> **Supplied records**
────────────────────
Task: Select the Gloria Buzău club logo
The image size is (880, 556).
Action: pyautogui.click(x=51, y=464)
────────────────────
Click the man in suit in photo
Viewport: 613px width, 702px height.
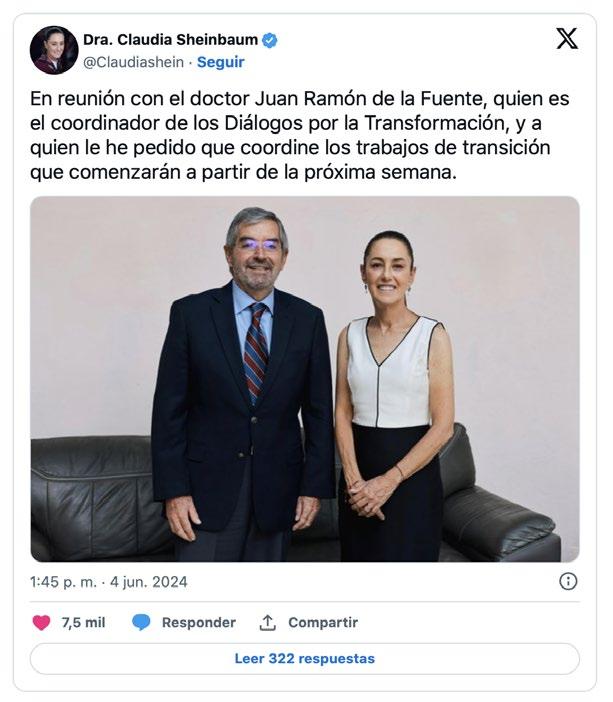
────────────────────
> **Your instructions**
From the records above, copy out the line with "Click the man in suit in photo", the line with "Viewport: 613px width, 702px height.", and every line between them, word for word.

> **Response for this exercise**
Click the man in suit in photo
Viewport: 613px width, 702px height.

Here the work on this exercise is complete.